Data excerpts below:

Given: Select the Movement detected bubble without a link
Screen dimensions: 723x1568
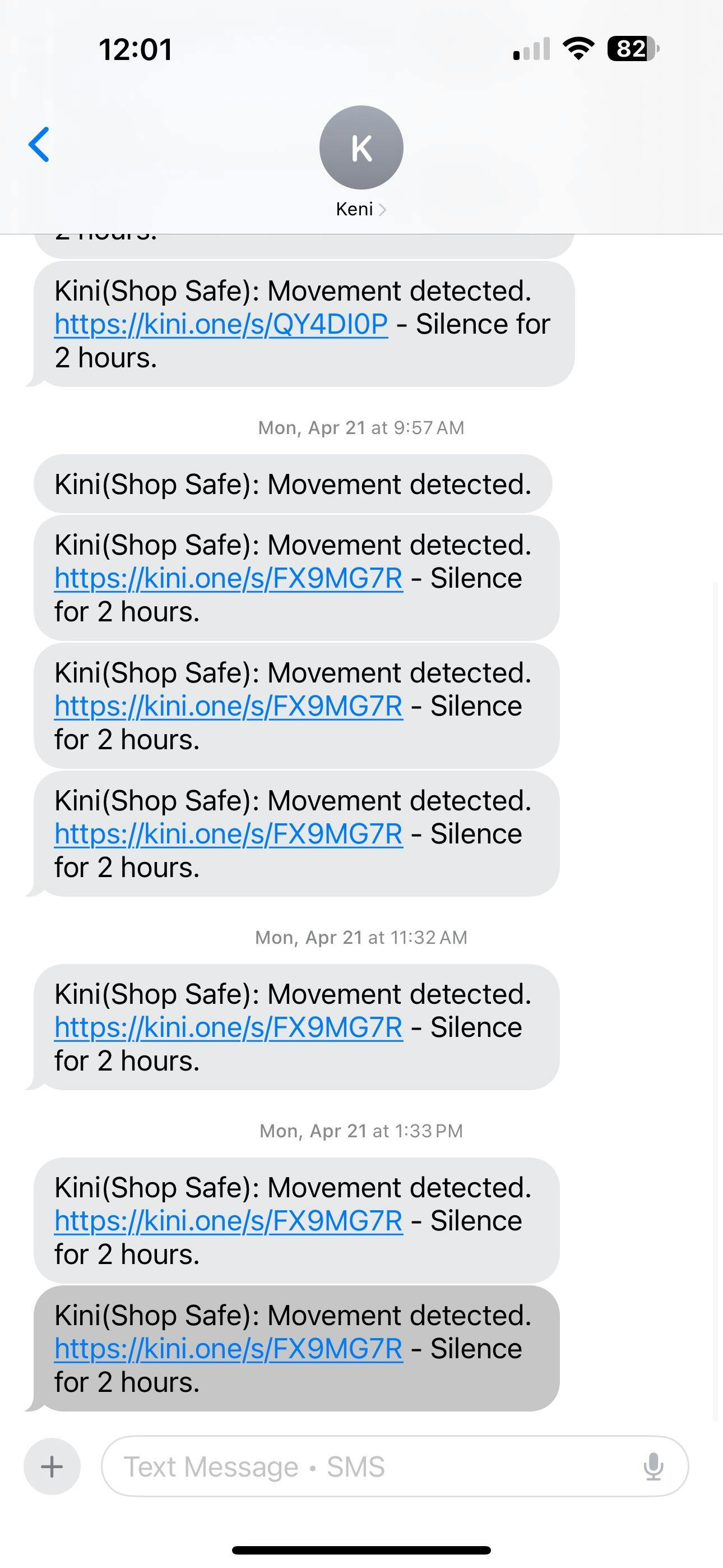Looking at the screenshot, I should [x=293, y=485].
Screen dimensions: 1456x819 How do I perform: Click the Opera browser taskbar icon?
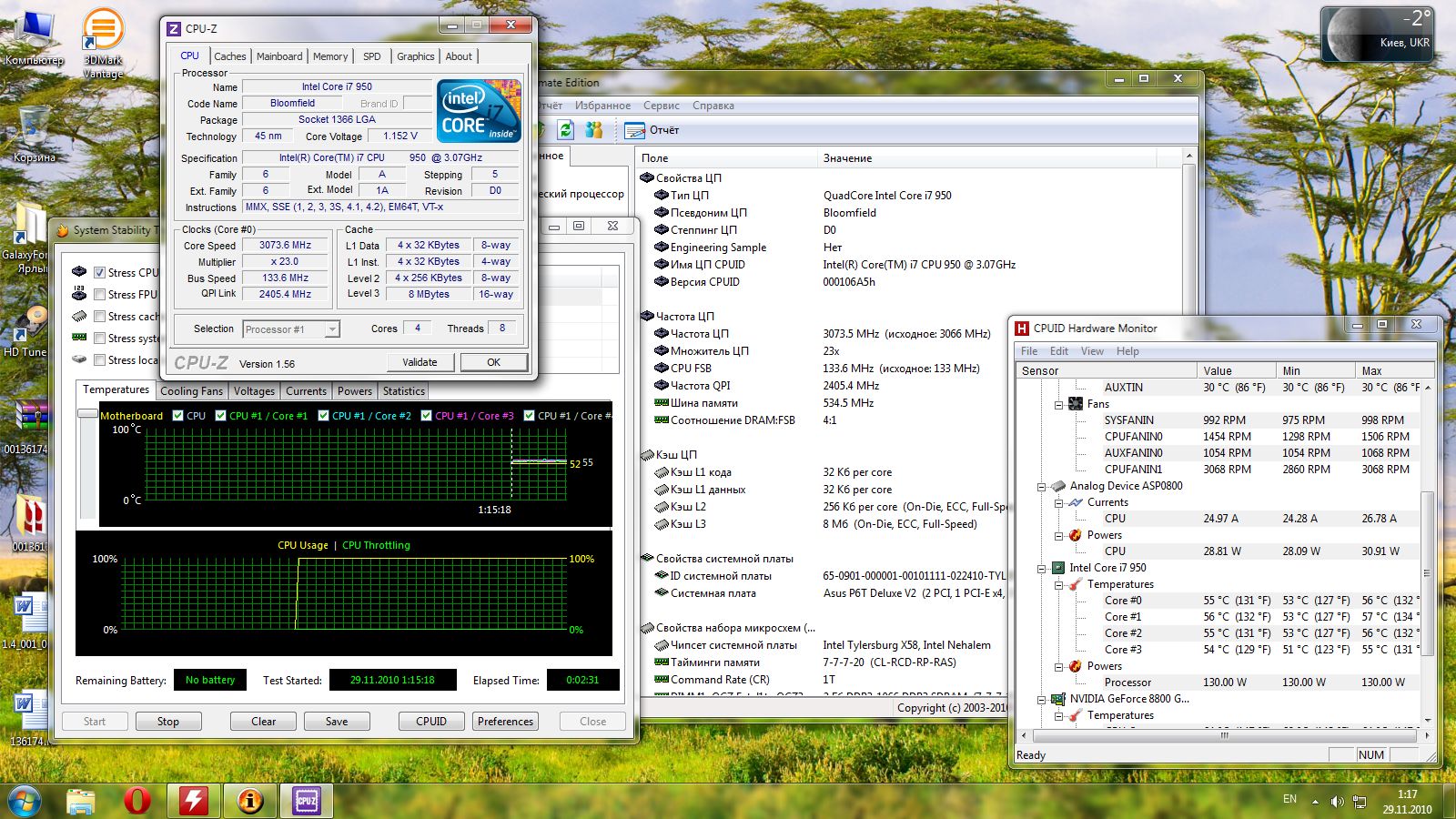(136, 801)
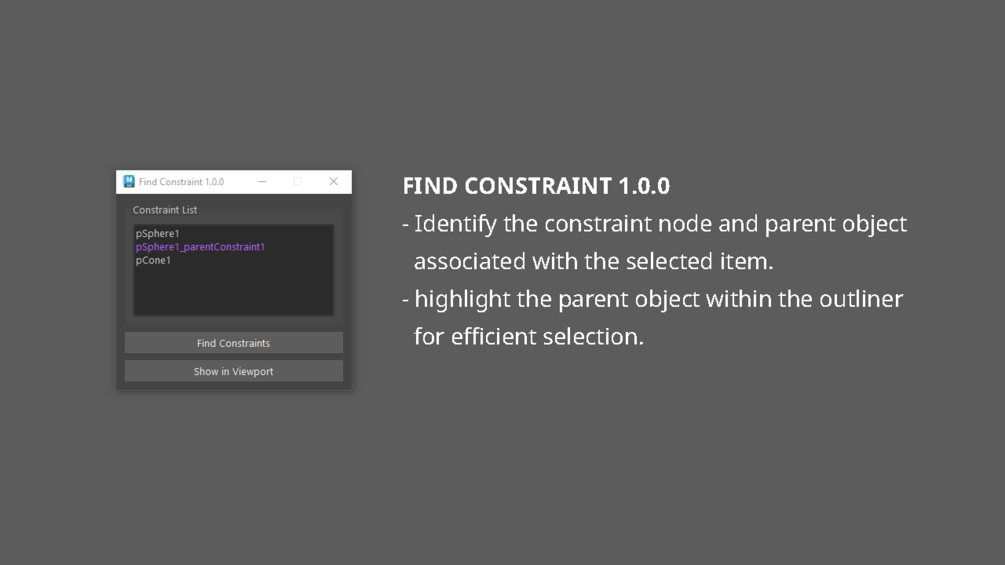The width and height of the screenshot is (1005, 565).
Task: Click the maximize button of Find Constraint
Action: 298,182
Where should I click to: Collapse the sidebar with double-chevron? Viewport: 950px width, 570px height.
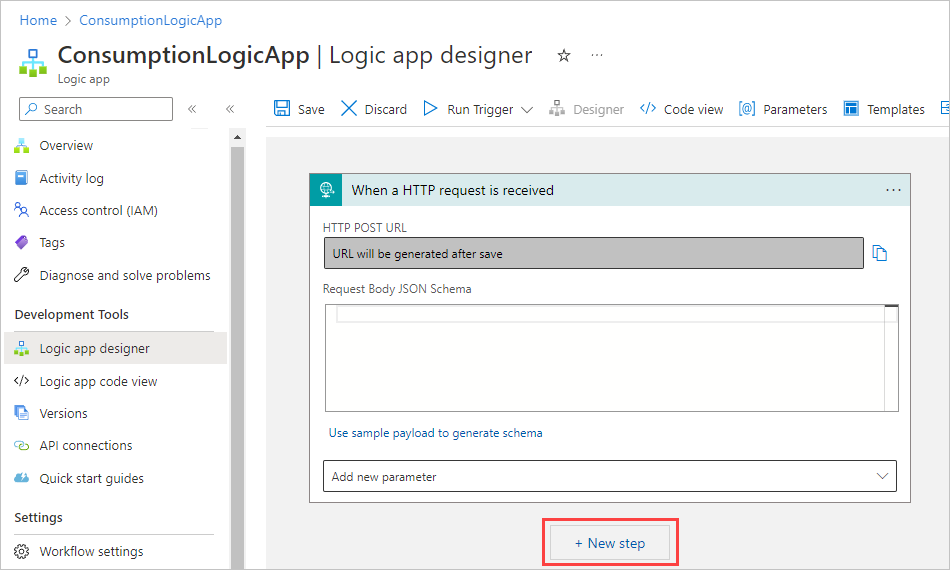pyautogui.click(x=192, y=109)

End of Data excerpts.
Data excerpts below:

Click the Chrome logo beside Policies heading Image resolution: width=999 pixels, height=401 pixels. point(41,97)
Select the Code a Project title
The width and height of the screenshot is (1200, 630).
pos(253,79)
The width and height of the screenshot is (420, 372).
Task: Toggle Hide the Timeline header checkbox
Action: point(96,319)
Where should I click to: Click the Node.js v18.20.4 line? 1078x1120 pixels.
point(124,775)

End of Data excerpts.

(Task requirements)
Pull every line containing "Select" from the data.

(Answer to the problem)
Given: Select the Movement detected bubble without a link
Select the Code a Project title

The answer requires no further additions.